Saved entries
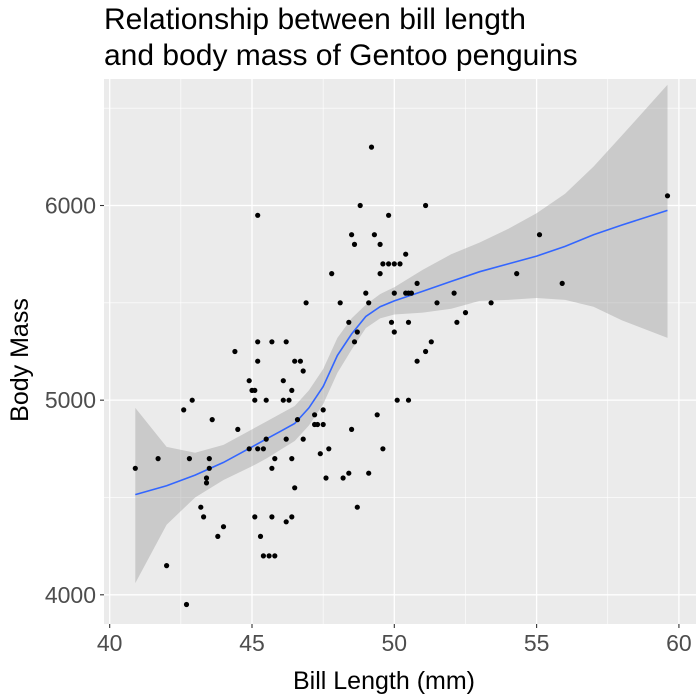 The image size is (700, 700). I want to click on x-tick-label: 55, so click(537, 643).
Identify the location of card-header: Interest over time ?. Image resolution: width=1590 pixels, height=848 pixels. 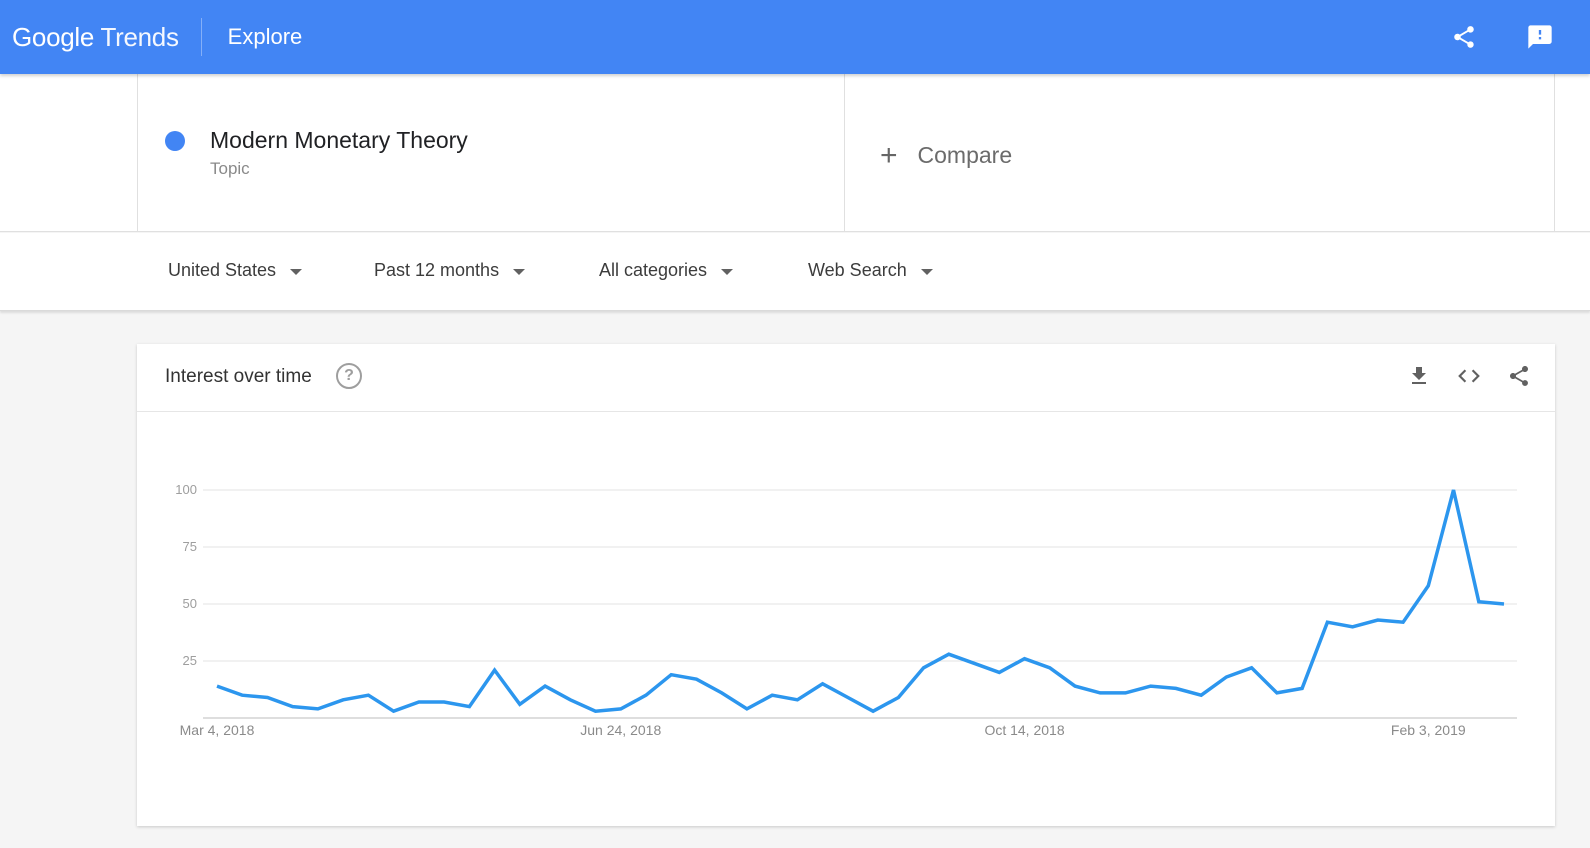
(846, 378).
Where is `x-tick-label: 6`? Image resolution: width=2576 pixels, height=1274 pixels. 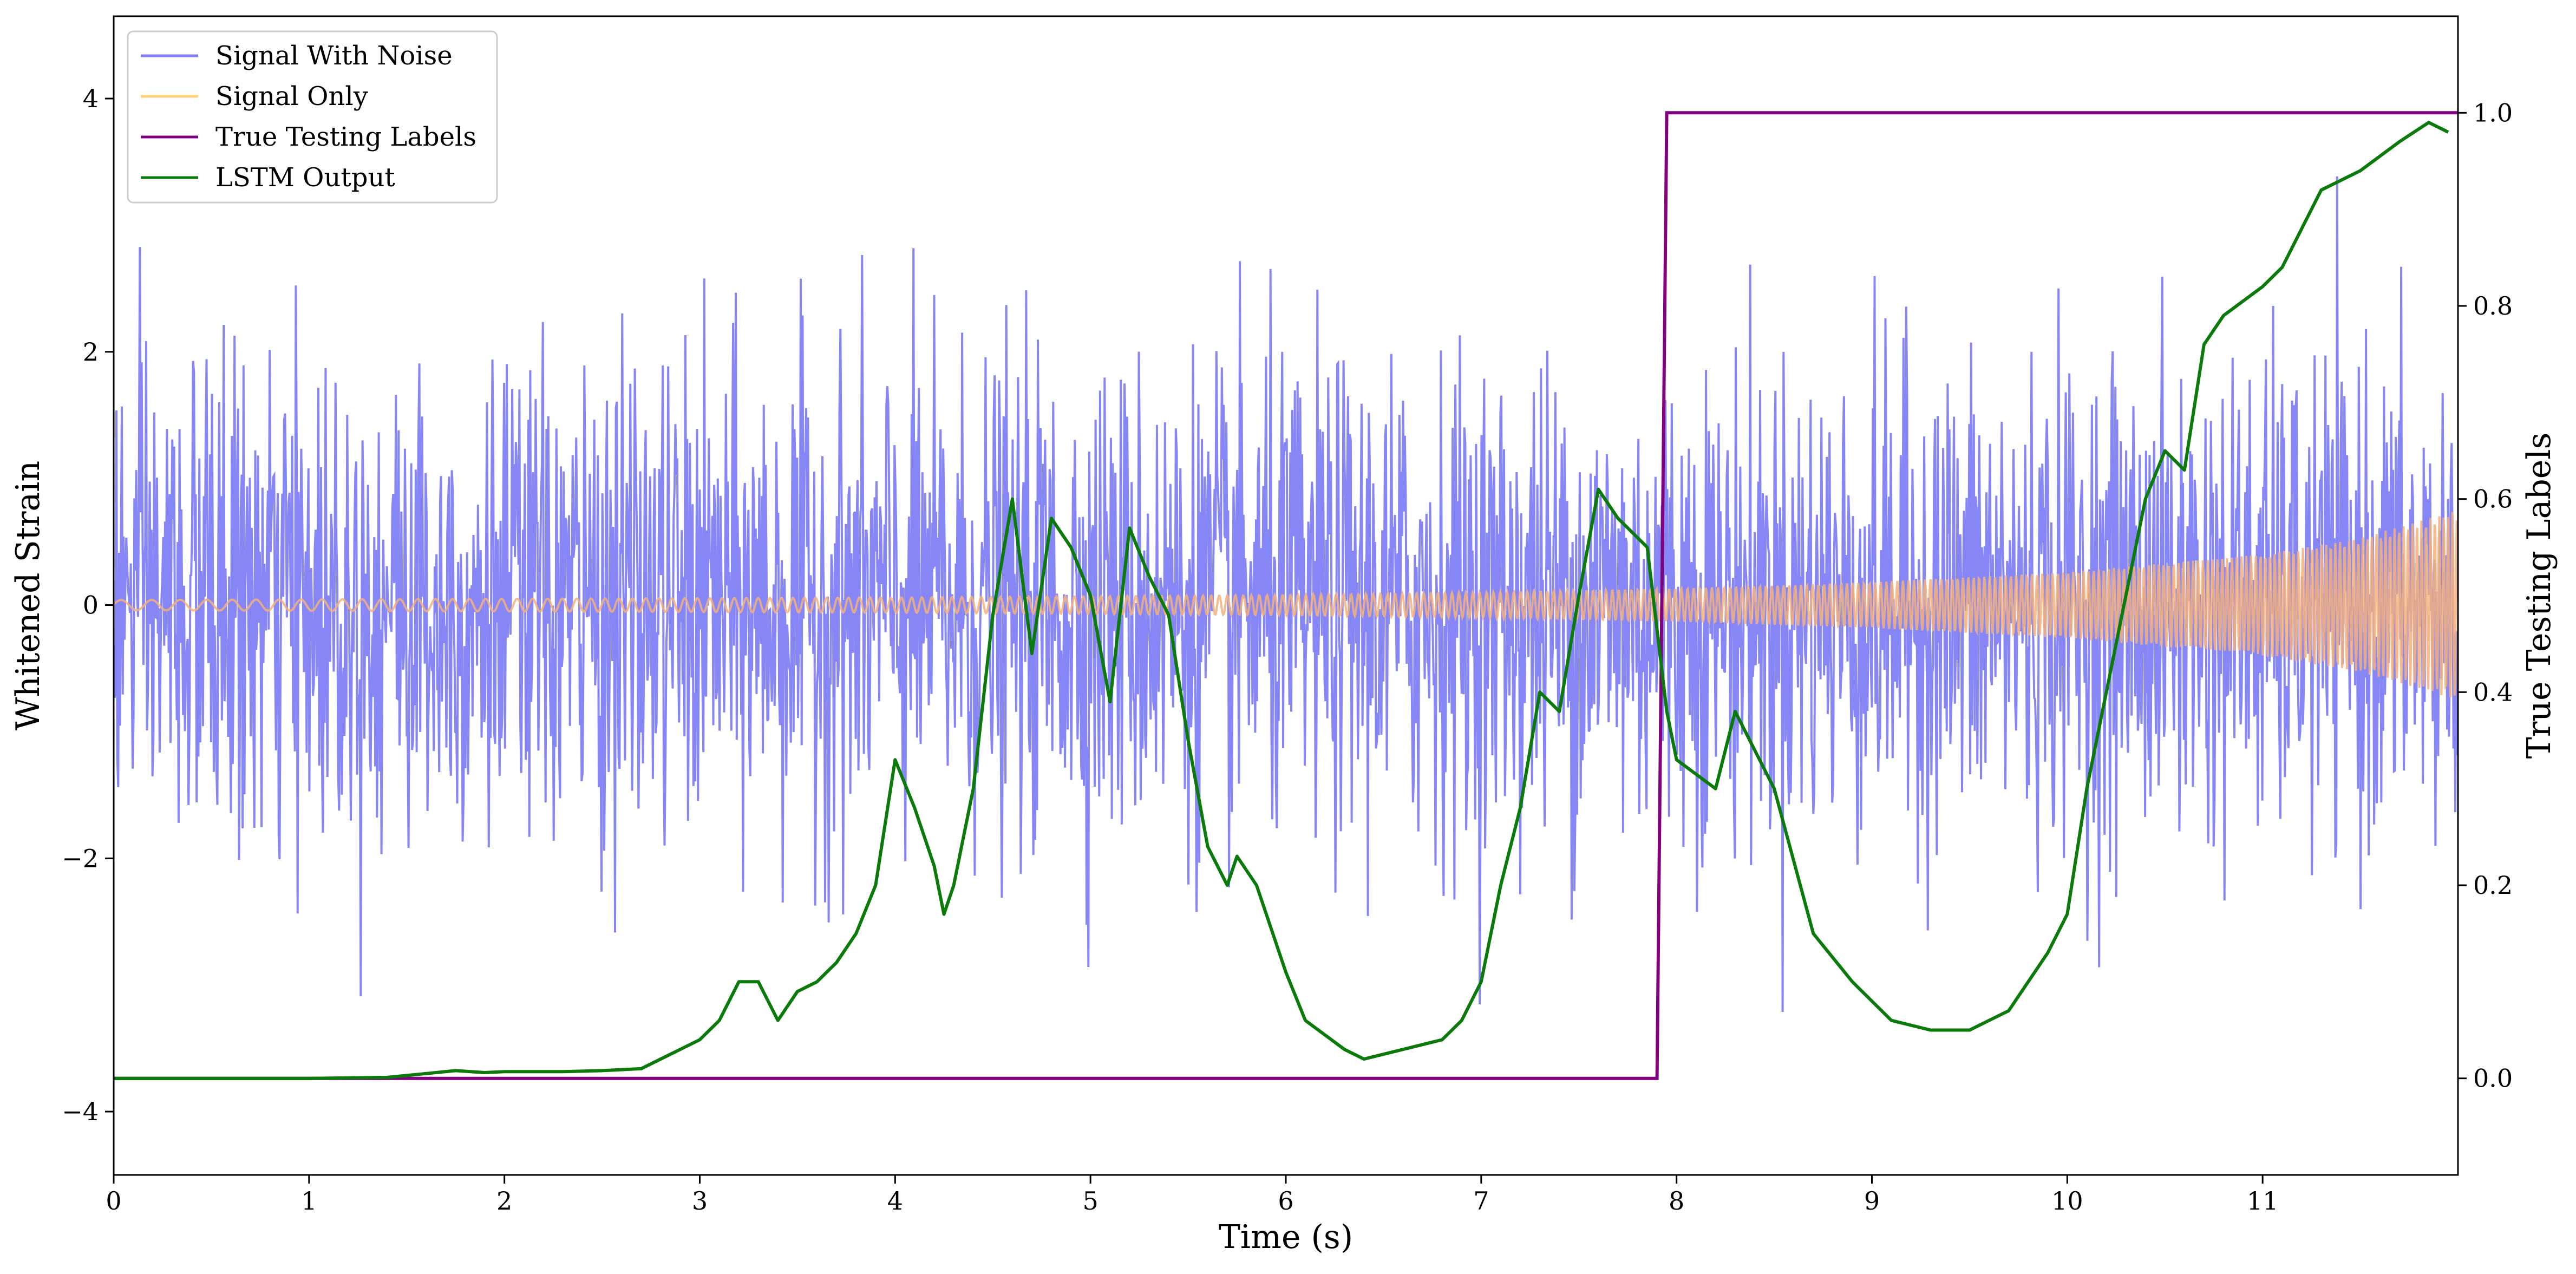
x-tick-label: 6 is located at coordinates (1286, 1201).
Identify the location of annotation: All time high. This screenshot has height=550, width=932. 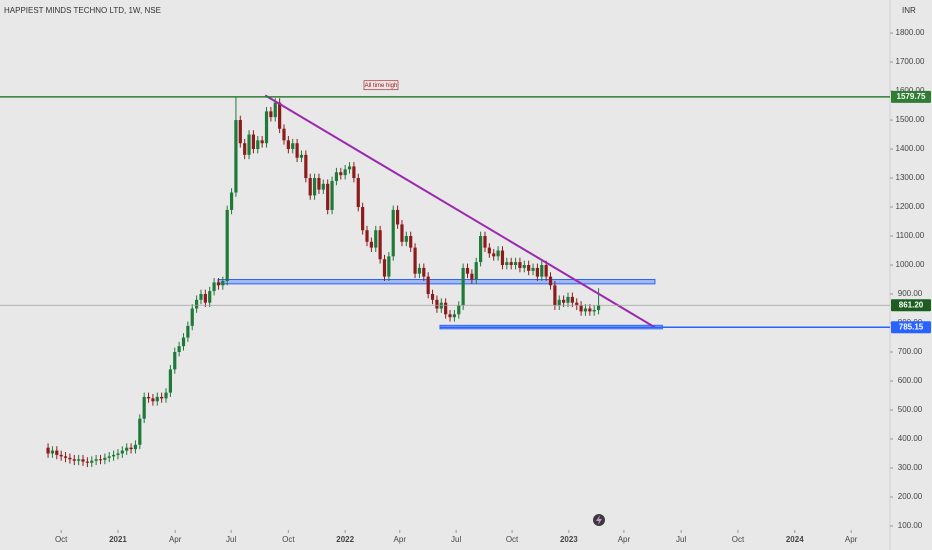
(381, 86).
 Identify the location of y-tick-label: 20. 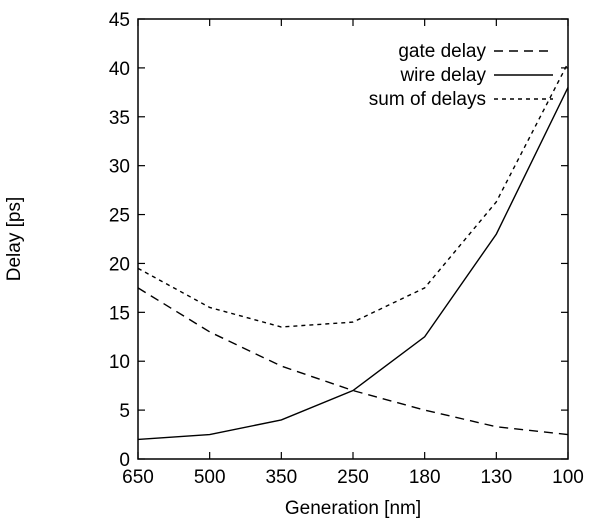
(120, 264).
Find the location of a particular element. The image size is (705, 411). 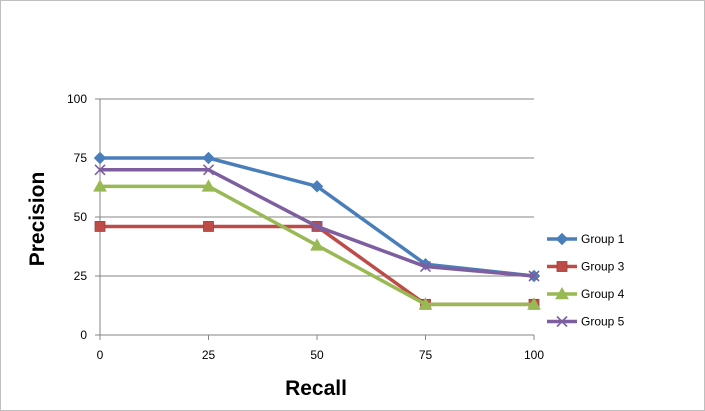

series-line is located at coordinates (317, 266).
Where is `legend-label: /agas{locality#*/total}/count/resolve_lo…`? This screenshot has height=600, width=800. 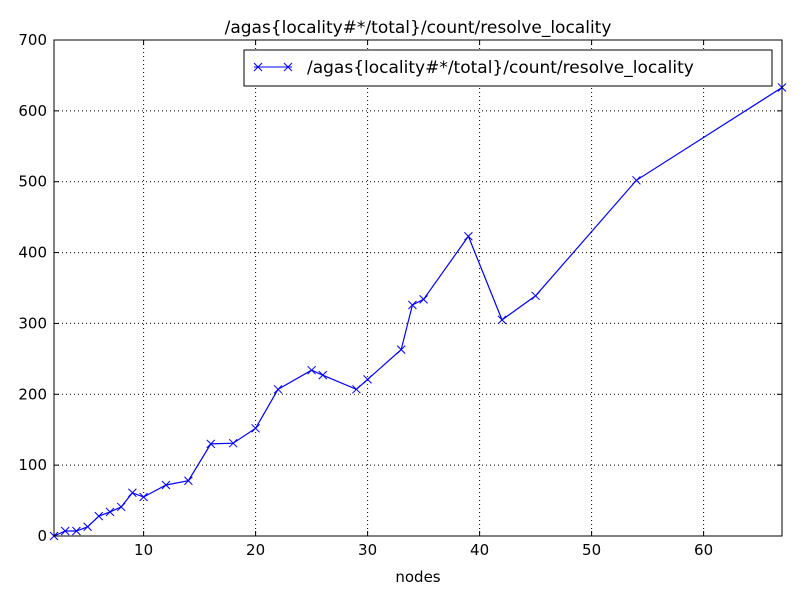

[What is being asked]: Rewrite the entries above, replacing every "Identify" with "Determine" and keeping everything else the same. Leave out the pictures.

[Output below]:
 The image size is (700, 700). I want to click on x-tick-label: 55, so click(537, 643).
Determine the location of card-header: Interest over time ?. Image resolution: width=1590 pixels, height=848 pixels. 
(846, 378).
Where is `x-tick-label: 6`? Image resolution: width=2576 pixels, height=1274 pixels. 
x-tick-label: 6 is located at coordinates (1286, 1201).
Determine the location of annotation: All time high. This screenshot has height=550, width=932. 
(381, 86).
 Determine the location of y-tick-label: 20. 
(120, 264).
Find the location of a particular element. The image size is (705, 411). 

series-line is located at coordinates (317, 266).
Where is `legend-label: /agas{locality#*/total}/count/resolve_lo…`? This screenshot has height=600, width=800. 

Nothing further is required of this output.